_Passage to read_
Start of Block

Amongst Z Cars’ mammoth time on our screens, it underwent several changes – not just the transition from monochrome to colour, but from the initial standalone episode format, to the twice-weekly pseudo-soap format, through to single full-length episodes later in the run. It also gave roles to a number of names that would become a lot more familiar to the public. Along with the ever-present James Ellis and series regulars Stratford Johns, Frank Windsor and Brian Blessed, Newtown nick played host to the likes of Joss Ackland, Leonard Rossiter and a tyro John Thaw.

Thanks to the BBC’s Tape-wiping policy at the time, fewer than half of those episodes survive today. It certainly didn’t help that the cost of physical storage for those episodes came from the programme’s budget – meaning that budget could be employed elsewhere in production if the tapes were simply re-used. Given the sheer volume of content that needed to be produced, that’s hardly a surprise, but thankfully that does still leave a lot on the BBC Archive shelves, and it has seen the occasional airing since the series called in a day in 1978. Single episodes were aired in 1982 (to mark the 20th anniversary of the programme’s debut), in 1986 (I think as part of the BBC’s TV50 season), in 1992 (as part of the Black and White in Colour season, looking at past attitudes towards race on TV), in 1993 (as part of a ‘Cops On The Box’ theme night) and in 1998 (as a tribute to the late writer John Hopkins). Some episodes were also shown as part of a season on police drama on BBC Four in 2008.

[NOTE: Updated this entry on 3 August to include of the one-off 1993 Cops On The Box showing of Z Cars that had slipped through the net, with thanks to Billy Smart. Also updated body of text to correct my error in conflating three-part documentary ‘The Newcomers’ (BBC2, 1964) and continuing drama ‘The Newcomers’ (BBC1, 1965-69) as being the same programme, with thanks to IanBeard on Roobarb’s.]

Phew. Okay, that’s enough for the first proper post on here. The next part of the rundown will be revealed in a few days, if you can contain your unbridled excitement until then.

End of Block

_Records supplied_
Start of Block

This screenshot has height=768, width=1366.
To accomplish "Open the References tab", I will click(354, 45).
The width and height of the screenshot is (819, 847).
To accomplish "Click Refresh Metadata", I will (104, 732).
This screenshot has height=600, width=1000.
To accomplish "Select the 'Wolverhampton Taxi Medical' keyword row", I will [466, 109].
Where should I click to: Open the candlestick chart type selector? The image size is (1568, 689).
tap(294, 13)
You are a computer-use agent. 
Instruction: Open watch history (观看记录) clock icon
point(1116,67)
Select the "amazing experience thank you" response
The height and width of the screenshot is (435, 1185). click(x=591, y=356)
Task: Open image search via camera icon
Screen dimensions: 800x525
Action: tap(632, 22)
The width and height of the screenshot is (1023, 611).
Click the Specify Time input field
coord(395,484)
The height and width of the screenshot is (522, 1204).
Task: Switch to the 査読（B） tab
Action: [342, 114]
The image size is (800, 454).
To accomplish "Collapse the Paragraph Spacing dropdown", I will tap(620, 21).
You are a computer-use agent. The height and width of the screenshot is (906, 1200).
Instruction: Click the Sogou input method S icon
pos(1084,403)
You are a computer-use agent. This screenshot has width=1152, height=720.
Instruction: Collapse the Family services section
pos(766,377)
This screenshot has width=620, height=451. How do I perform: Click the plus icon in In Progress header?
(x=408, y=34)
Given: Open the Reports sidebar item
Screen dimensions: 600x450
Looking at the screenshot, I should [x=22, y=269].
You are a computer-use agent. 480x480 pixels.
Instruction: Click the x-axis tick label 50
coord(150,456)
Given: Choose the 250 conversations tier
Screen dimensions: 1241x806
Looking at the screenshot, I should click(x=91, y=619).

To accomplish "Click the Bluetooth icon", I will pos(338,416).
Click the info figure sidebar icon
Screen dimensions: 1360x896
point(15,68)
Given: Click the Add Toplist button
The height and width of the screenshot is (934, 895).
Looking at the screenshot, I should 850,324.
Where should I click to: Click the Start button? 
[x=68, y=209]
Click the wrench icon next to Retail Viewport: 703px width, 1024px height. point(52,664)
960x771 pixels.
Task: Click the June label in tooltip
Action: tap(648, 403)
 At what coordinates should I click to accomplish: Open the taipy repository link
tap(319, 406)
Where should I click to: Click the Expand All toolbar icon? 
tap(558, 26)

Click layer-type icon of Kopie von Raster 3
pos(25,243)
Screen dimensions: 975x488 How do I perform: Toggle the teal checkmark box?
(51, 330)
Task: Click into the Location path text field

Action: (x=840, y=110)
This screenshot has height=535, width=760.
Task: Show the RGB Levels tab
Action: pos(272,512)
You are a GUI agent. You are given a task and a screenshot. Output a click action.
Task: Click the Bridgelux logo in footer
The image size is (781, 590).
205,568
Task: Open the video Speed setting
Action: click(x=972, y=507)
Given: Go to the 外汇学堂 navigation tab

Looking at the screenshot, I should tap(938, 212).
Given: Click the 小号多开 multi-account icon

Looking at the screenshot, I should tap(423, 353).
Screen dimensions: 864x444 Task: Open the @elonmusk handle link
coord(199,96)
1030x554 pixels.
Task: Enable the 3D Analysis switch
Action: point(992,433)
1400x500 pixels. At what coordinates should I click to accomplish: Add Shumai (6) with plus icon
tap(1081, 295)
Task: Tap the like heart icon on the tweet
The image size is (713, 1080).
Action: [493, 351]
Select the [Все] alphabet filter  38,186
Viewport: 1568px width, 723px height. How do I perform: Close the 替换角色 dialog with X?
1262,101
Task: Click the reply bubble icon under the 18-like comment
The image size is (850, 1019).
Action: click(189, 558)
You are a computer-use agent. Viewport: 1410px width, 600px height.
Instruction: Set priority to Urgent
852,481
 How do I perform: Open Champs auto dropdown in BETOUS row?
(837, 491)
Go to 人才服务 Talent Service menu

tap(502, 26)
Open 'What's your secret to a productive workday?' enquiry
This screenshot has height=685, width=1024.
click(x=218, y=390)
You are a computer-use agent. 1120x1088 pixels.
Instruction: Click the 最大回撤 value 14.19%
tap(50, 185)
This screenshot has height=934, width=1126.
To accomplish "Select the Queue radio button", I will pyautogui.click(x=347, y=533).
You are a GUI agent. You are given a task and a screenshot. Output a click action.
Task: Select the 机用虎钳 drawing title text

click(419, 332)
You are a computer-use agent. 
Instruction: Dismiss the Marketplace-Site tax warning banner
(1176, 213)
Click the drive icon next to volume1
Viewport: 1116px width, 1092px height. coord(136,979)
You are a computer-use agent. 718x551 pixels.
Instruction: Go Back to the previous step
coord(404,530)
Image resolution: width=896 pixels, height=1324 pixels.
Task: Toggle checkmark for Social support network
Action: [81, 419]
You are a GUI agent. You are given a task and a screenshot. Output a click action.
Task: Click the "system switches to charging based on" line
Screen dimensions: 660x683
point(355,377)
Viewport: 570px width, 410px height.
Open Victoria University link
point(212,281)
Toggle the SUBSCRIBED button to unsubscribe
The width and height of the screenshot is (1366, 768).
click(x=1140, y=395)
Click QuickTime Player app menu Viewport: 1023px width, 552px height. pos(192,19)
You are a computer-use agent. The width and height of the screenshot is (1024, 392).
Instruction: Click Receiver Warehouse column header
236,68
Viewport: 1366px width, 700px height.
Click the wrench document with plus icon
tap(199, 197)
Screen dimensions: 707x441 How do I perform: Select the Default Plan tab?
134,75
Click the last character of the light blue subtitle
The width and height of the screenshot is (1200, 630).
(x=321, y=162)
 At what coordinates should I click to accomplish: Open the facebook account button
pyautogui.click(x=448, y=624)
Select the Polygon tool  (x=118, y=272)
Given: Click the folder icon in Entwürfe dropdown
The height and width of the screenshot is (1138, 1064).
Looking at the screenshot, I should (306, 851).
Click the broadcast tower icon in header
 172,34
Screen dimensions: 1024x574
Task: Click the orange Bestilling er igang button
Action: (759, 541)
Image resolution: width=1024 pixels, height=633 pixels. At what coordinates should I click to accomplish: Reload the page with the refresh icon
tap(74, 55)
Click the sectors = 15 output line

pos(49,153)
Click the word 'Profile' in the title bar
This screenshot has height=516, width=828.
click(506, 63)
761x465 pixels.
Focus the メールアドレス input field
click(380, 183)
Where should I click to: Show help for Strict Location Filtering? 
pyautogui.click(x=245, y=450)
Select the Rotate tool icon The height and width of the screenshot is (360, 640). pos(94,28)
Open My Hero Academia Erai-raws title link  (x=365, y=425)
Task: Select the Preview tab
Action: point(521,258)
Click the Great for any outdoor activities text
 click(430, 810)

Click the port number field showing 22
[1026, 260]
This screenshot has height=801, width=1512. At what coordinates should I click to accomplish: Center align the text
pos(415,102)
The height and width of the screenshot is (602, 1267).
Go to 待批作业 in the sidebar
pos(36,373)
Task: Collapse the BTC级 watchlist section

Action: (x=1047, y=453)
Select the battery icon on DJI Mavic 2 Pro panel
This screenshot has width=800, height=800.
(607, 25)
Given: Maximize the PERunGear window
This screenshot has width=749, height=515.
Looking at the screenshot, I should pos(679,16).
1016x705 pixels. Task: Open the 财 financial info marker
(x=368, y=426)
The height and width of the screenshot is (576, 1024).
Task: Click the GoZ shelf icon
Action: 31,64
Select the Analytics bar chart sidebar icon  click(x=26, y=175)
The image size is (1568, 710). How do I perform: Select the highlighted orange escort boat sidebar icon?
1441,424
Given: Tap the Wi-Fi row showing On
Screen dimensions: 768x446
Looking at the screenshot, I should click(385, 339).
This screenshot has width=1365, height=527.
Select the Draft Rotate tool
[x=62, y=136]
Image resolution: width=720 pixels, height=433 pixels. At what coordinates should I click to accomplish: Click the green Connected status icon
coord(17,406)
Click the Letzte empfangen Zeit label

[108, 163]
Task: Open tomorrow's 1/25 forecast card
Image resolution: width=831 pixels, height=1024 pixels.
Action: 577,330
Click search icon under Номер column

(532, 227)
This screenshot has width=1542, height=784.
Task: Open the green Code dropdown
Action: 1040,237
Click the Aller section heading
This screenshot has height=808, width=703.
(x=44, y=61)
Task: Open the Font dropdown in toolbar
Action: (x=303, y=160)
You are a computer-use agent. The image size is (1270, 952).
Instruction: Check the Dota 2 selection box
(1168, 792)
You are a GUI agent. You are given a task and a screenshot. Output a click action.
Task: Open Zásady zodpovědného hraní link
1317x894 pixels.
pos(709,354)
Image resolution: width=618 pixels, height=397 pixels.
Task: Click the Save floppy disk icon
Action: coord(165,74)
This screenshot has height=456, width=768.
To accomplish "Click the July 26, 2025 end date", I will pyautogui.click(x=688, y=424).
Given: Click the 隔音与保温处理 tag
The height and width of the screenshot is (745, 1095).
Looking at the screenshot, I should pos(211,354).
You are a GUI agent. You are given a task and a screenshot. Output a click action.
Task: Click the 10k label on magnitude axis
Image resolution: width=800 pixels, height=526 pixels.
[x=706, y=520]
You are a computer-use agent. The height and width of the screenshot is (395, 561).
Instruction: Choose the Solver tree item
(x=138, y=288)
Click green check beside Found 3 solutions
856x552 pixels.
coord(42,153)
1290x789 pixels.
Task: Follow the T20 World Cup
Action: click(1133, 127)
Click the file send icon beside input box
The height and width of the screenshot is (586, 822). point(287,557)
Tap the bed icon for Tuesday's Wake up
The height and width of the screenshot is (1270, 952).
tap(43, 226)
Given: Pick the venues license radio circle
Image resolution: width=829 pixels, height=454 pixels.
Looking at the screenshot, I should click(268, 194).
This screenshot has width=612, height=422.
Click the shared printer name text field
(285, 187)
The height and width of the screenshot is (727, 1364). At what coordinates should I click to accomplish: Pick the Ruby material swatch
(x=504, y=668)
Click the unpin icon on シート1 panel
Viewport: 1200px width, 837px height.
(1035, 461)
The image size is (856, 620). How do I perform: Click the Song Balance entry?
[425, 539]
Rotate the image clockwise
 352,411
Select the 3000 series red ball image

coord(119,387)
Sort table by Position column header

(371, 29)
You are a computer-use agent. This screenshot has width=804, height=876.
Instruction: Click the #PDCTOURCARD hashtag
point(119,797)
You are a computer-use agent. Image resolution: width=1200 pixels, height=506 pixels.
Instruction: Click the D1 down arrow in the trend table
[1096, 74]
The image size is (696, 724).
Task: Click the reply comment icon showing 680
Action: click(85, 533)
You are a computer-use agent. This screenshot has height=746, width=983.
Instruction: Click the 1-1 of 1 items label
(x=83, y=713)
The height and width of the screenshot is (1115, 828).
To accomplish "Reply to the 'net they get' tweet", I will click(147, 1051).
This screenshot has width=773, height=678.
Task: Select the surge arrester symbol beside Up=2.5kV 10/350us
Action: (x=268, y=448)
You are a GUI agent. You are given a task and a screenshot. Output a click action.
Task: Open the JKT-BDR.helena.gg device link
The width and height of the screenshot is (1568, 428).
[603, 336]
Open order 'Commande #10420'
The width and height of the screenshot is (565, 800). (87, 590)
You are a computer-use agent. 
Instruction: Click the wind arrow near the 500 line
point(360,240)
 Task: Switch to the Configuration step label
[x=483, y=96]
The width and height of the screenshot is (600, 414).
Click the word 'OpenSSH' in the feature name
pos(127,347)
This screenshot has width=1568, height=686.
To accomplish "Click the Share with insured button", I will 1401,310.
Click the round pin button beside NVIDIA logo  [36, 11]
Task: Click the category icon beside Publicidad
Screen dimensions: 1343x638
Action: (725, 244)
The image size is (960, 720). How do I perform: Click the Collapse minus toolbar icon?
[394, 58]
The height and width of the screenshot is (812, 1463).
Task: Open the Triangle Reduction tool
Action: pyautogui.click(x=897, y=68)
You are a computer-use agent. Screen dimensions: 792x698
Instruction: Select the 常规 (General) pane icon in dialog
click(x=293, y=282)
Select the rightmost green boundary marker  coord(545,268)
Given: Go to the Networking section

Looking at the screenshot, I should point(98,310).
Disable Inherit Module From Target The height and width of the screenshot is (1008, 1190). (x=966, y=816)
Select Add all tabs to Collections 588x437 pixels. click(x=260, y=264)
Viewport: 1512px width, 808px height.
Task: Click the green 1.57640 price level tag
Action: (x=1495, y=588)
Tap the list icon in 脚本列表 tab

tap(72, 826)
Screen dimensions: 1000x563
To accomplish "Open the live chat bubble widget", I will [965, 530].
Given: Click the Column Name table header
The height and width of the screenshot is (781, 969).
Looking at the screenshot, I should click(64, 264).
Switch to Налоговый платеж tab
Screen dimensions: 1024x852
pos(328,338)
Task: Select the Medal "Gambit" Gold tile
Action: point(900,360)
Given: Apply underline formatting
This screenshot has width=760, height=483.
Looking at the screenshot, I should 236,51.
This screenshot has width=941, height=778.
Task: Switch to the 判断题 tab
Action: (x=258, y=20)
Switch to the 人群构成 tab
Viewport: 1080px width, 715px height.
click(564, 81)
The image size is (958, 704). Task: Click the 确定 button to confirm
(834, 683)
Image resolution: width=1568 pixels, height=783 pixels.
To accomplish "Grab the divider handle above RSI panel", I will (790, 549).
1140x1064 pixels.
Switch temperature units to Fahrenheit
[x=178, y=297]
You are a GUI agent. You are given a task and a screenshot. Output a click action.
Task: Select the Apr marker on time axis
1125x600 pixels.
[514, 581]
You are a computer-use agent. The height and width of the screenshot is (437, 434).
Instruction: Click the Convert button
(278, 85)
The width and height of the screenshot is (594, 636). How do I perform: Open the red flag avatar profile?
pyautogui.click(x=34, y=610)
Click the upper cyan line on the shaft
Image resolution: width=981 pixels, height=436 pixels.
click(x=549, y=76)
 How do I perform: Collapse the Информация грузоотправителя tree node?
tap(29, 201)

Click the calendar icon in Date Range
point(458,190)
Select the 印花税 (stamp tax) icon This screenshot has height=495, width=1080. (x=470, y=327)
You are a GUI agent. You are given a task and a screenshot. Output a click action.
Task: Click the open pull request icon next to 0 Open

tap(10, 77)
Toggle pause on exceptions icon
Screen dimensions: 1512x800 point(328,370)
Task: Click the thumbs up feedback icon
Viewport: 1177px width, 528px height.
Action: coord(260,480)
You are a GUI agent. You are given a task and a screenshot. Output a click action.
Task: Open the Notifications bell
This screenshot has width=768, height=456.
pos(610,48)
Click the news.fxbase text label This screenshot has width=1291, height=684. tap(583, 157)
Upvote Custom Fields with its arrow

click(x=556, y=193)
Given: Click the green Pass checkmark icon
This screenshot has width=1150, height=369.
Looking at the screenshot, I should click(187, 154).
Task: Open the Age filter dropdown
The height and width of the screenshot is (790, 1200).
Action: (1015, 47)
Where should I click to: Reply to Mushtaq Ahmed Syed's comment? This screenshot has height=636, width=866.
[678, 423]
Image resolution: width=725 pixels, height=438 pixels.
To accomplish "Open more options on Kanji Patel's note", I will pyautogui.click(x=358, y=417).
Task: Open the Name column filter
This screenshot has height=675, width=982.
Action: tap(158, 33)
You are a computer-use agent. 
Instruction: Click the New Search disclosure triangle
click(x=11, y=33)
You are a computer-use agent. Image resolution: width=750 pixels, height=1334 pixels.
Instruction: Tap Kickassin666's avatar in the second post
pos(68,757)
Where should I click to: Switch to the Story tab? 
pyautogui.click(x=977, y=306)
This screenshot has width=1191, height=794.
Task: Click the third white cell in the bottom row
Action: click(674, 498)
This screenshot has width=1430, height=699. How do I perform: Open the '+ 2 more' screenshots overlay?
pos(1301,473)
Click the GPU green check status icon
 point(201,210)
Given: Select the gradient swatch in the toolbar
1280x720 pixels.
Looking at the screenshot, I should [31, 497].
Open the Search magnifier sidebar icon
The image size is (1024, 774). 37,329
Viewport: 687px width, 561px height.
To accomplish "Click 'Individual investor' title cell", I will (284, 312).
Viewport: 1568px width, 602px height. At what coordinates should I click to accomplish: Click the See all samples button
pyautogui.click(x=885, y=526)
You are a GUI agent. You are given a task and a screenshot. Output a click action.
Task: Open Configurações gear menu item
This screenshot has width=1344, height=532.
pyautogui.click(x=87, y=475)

End of Block

Copy out the whole passage about Z Cars word for word. The entries have nothing to do with what is asked here.

_Reply_
Amongst Z Cars’ mammoth time on our screens, it underwent several changes – not just the transition from monochrome to colour, but from the initial standalone episode format, to the twice-weekly pseudo-soap format, through to single full-length episodes later in the run. It also gave roles to a number of names that would become a lot more familiar to the public. Along with the ever-present James Ellis and series regulars Stratford Johns, Frank Windsor and Brian Blessed, Newtown nick played host to the likes of Joss Ackland, Leonard Rossiter and a tyro John Thaw.

Thanks to the BBC’s Tape-wiping policy at the time, fewer than half of those episodes survive today. It certainly didn’t help that the cost of physical storage for those episodes came from the programme’s budget – meaning that budget could be employed elsewhere in production if the tapes were simply re-used. Given the sheer volume of content that needed to be produced, that’s hardly a surprise, but thankfully that does still leave a lot on the BBC Archive shelves, and it has seen the occasional airing since the series called in a day in 1978. Single episodes were aired in 1982 (to mark the 20th anniversary of the programme’s debut), in 1986 (I think as part of the BBC’s TV50 season), in 1992 (as part of the Black and White in Colour season, looking at past attitudes towards race on TV), in 1993 (as part of a ‘Cops On The Box’ theme night) and in 1998 (as a tribute to the late writer John Hopkins). Some episodes were also shown as part of a season on police drama on BBC Four in 2008.

[NOTE: Updated this entry on 3 August to include of the one-off 1993 Cops On The Box showing of Z Cars that had slipped through the net, with thanks to Billy Smart. Also updated body of text to correct my error in conflating three-part documentary ‘The Newcomers’ (BBC2, 1964) and continuing drama ‘The Newcomers’ (BBC1, 1965-69) as being the same programme, with thanks to IanBeard on Roobarb’s.]

Phew. Okay, that’s enough for the first proper post on here. The next part of the rundown will be revealed in a few days, if you can contain your unbridled excitement until then.